Puis, revenant sur ses pas, il se précipite vers la porte, veut entrer ; plusieurs domestiques se présentent et lui déclarent que l’ordre vient d’être donné de ne laisser monter personne.

— Dites à madame que c’est moi, leur répond Gustave d’un ton impérieux.

— Ah ! monsieur, elle n’est en état de rien entendre ; et d’ailleurs, le docteur Corona vient de nous défendre expressément de vous laisser pénétrer dans la maison.

En disant ces mots, le domestique referma la porte, et Gustave s’enfuit alors, poursuivi par une ombre vengeresse.

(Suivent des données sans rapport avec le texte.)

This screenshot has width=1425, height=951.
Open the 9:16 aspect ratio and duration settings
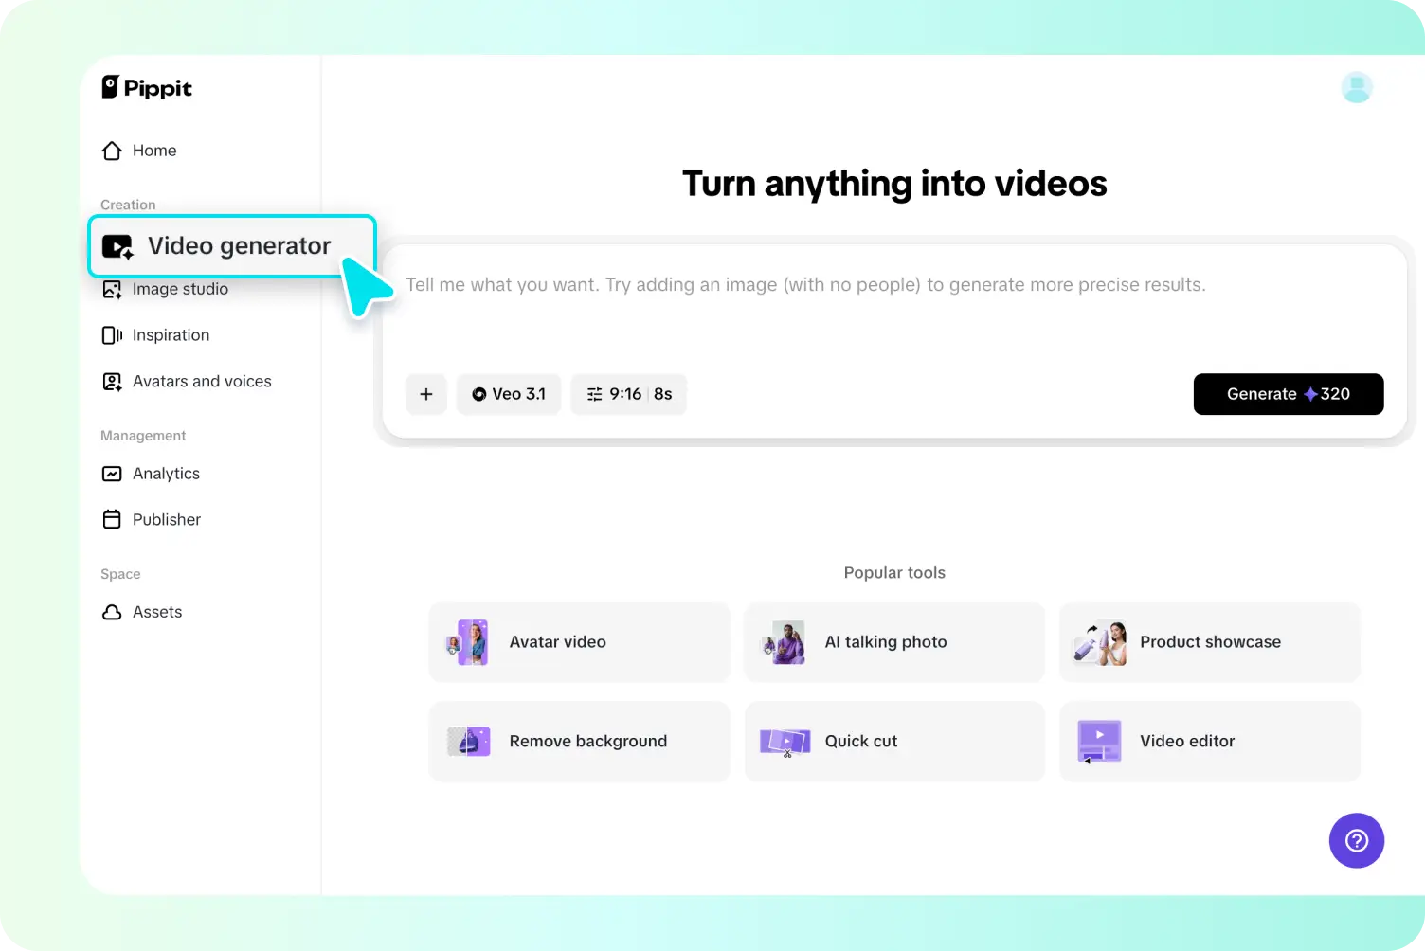pos(628,394)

Je le rejoignis auprès de la cathédrale ; il était appuyé sur un des piliers du portail, et, pâle, haletant, il se soutenait à peine. Je l’engageai à s’asseoir un instant sur les marches de l’église, et à se contraindre un peu mieux, car son air égaré nous faisait remarquer de tous les passants.

— Vous ne pouvez, lui dis-je, vous présenter en cet état aux yeux du général en chef ; il croirait que vous venez lui apprendre le massacre de toute l’armée. Ayez plus de courage ; pensez au bonheur que le ciel vient de vous rendre, et croyez qu’il peut aussi vous épargner le malheur que vous redoutez. Pensez surtout que l’intérêt de la patrie veut qu’on lui sacrifie tous les autres, et ne vous laissez point abattre par de vains regrets.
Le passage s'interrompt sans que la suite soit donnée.